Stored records
--------------------------------------------------

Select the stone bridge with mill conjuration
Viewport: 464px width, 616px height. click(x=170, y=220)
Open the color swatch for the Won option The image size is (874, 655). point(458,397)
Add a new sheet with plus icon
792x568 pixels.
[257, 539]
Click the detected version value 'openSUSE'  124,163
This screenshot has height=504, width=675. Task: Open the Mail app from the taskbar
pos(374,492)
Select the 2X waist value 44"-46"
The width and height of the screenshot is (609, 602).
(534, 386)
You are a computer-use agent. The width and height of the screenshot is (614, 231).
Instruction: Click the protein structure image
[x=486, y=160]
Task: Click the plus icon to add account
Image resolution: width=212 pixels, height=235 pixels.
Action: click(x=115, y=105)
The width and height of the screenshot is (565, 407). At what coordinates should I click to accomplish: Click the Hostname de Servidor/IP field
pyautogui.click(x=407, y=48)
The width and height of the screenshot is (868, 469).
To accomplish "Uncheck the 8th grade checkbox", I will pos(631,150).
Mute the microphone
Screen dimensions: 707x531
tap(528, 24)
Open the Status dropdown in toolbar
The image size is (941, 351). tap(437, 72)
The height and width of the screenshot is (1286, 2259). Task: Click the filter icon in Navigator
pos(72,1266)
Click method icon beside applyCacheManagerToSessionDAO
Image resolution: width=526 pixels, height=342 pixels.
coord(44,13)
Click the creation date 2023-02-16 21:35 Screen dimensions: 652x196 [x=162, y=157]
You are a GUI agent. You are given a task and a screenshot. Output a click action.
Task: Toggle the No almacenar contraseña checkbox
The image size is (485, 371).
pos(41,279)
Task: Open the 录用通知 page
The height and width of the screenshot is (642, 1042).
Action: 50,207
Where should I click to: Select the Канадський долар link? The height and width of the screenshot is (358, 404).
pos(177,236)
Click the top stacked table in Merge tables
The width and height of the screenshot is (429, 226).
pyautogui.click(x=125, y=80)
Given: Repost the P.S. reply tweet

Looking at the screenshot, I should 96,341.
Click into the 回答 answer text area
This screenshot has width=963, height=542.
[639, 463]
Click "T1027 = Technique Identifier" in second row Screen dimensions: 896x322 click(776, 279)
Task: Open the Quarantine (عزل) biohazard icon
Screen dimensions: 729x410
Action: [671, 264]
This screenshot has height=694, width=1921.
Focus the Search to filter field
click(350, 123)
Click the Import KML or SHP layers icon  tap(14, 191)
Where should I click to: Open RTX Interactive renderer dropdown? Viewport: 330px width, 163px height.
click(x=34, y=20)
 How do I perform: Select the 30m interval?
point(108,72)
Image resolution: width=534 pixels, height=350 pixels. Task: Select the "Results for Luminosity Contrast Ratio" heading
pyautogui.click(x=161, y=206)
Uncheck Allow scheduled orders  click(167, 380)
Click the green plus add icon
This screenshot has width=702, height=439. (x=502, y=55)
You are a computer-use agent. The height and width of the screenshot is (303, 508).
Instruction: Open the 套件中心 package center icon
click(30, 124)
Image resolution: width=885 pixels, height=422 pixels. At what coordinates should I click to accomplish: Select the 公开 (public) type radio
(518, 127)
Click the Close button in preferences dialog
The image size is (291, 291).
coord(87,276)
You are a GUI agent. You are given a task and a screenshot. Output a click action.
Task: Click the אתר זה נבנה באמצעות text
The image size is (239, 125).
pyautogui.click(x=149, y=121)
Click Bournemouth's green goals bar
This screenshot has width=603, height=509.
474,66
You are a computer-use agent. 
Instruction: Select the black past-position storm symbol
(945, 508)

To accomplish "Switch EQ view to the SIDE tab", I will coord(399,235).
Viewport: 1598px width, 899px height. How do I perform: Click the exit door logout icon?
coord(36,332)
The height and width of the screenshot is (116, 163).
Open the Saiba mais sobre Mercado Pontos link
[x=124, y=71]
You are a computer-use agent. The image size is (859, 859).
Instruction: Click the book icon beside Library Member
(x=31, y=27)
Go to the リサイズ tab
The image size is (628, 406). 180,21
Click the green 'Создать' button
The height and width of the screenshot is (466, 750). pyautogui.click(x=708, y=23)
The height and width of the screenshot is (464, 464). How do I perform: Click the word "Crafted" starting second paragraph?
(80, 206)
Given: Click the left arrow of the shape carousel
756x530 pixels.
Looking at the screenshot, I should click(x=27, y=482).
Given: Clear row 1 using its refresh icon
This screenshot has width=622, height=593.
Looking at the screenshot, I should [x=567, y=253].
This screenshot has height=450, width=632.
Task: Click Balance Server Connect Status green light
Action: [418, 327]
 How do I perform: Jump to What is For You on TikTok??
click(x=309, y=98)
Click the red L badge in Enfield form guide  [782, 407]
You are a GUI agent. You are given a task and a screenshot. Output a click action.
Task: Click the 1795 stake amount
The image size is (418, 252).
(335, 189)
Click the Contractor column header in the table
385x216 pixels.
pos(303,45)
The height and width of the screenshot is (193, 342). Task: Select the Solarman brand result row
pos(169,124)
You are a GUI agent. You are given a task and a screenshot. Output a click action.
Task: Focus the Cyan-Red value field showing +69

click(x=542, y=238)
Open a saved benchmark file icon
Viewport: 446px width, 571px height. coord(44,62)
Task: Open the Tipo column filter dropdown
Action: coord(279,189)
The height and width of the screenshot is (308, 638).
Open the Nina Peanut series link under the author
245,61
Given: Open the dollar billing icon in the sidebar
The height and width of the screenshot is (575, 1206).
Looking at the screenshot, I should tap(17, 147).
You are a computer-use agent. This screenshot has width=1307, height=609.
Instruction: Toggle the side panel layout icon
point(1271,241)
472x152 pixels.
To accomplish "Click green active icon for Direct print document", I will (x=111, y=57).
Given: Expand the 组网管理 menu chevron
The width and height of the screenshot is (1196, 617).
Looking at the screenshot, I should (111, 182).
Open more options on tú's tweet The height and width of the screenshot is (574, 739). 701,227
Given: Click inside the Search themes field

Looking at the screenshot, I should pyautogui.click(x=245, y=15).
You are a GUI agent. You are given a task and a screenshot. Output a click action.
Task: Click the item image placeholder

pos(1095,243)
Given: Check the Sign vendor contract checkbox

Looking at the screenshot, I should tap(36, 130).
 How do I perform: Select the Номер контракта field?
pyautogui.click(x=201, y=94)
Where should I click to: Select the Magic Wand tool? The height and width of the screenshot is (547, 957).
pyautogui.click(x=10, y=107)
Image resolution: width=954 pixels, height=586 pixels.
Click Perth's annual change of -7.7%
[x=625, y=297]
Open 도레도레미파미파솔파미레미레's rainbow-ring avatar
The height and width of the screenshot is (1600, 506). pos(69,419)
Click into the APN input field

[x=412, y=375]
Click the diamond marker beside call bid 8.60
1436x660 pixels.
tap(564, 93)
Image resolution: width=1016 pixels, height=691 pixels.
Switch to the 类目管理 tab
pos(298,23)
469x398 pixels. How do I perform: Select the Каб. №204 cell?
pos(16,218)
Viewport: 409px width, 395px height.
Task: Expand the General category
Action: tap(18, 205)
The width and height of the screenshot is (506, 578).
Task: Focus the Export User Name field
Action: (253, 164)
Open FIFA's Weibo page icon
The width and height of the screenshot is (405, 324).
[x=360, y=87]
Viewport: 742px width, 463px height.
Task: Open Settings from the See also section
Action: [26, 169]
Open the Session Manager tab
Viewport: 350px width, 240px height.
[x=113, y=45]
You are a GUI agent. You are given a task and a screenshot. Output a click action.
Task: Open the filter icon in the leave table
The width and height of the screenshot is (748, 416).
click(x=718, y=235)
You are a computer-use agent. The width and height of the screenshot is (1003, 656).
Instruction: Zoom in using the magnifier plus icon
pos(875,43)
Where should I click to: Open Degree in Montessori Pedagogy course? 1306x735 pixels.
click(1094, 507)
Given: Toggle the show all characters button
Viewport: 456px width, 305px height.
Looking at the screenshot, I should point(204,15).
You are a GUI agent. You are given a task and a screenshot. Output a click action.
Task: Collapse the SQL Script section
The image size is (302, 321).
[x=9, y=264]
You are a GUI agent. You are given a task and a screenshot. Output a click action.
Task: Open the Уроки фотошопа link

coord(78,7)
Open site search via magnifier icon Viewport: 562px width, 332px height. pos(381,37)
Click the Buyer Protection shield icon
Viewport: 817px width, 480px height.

--------------------------------------------------

■ **Work required**
Only a number is wanted. Count the lines of the data that contain "page".

■ **Final answer**
2